Disciplinary Enquiries: the underlying legal principle 6

Can you remember when you were little and your parents used to tell you that there’s no such thing as a ‘small lie’ or a ‘big lie’ and how you would be in the same amount of trouble if you lied, no matter what it was about?
Chances are, like me, you do remember being taught that principle at home, at school and at church. Chances are, if you have kids, you are even repeating the lessons for a whole new generation.
Why then, are we all so seemingly unwilling to apply those same principles at work when dealing with misconduct and disciplinary enquiries?

When taking disciplinary action against an employee, managers often focus on whether or not the Company or any member of public suffered any direct or indirect prejudice as a result of the actions of the employee concerned. Although it is important to consider this and many other factors, it is not the main consideration – especially not in determining whether dismissal is a fair sanction.

After the introduction of the Labour Relations Act in 1995 (the LRA) , one of the earlier cases heard at the CCMA, confirmed that the decision to dismiss an employee should be based on the underlying legal principle. In this specific case, an employee had been dismissed for stealing a can of cooldrink from their employer (a restaurant). When the matter was heard at arbitration before the CCMA, one of the arguments led by the dismissed employee was that the sanction of dismissal was too harsh, especially when considering the value of the item stolen. The CCMA Commissioner did not agree and held that it is not about the materiality of the amount, but instead it is about the underlying principle – theft, which is related to other acts of dishonesty – that should be considered. The fact of the matter, was that the employee stole from their employer and this one singular act of misconduct, caused irreparable damage to the trust relationship between the employer and the employee.

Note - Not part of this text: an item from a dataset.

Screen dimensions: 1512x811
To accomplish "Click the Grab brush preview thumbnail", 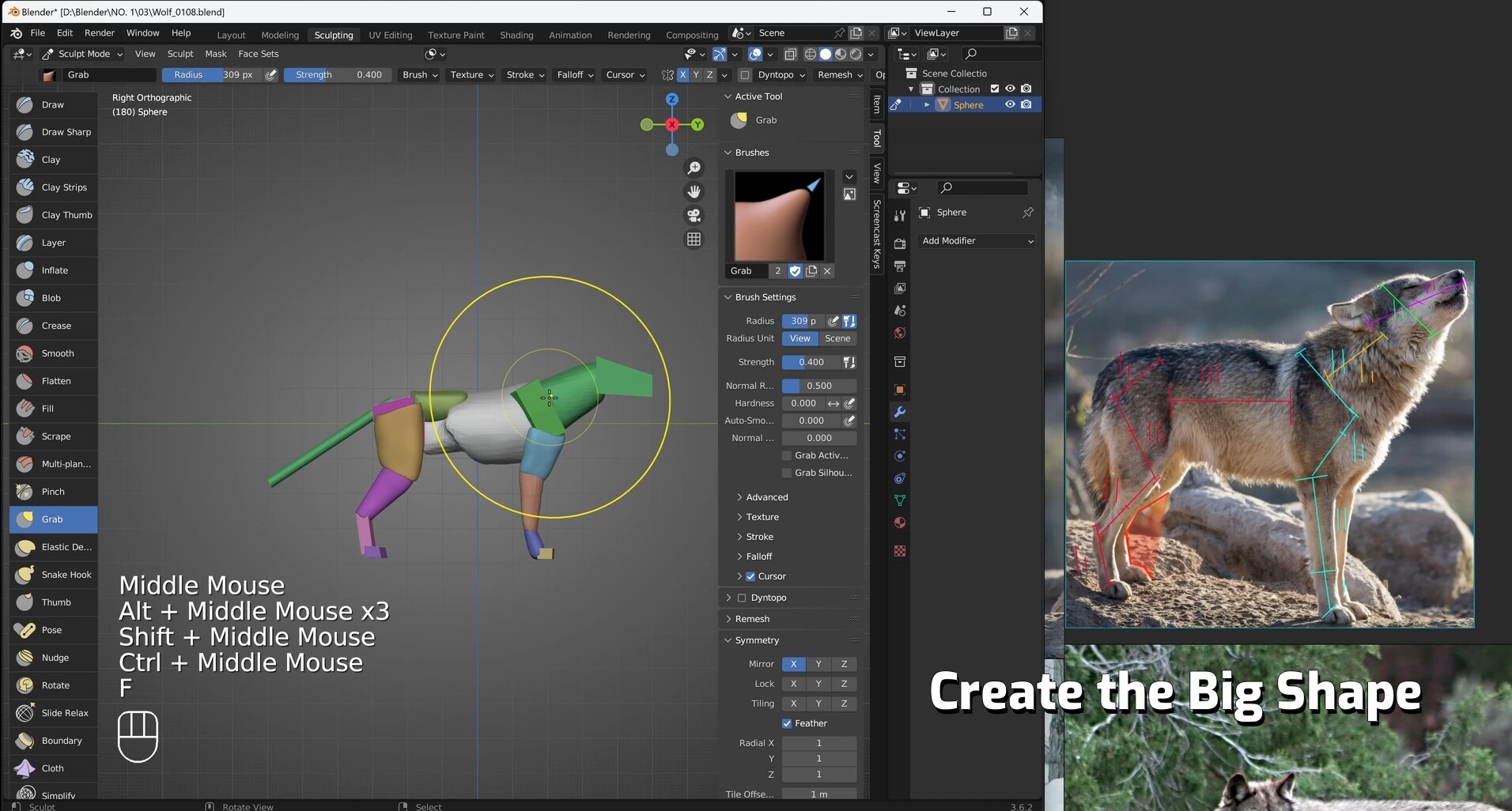I will [x=779, y=216].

Trust, after all, forms the basis of the employment relationship.

In the general work context, it is important to bear this fact in mind when considering whether or not to take formal disciplinary action against an employee, and when considering what a fair sanction or penalty would be under the circumstances. If the employee lied about something – no matter what it was and no matter what their reasons for lying were – the underlying legal principle is that the employee was dishonest. The question that should follow logically then, is what is the impact of this dishonesty on the trust relationship? If the relationship has been permanently damaged, dismissal is often the only sanction possible.
Similarly, in matters where any amount of negligence is concerned, it is important to ask whether a reasonable person, given the same set of circumstances, would have acted differently. If the answer to that question is ‘yes’ then the underlying legal principle to be applied to the merits of the matter, is that the employee was negligent. Thereafter, the prejudice suffered by the Company or any other party, is considered – again, just because the prejudice was not significant it does not mean that the employee will not be dismissed, as there is a common law duty on employees to always act in good faith and in the best interests of their employer. In matters relating to negligence, the employee has usually breached this duty and acted in a manner that is contrary to the best interests of the employer.

So, the next time you need to consider taking disciplinary action against an employee, ask yourself what the underlying legal principle really is – is it negligence, dishonesty (including theft and fraud), dereliction of duty or just an ongoing disdain for the policies and procedures within the Company. Asking yourself this question will help you to differentiate between serious matters and those that require a less severe, corrective approach.
It is in your own best interests though, as well as those of your employer, that you get assistance and advice from an employment law professional.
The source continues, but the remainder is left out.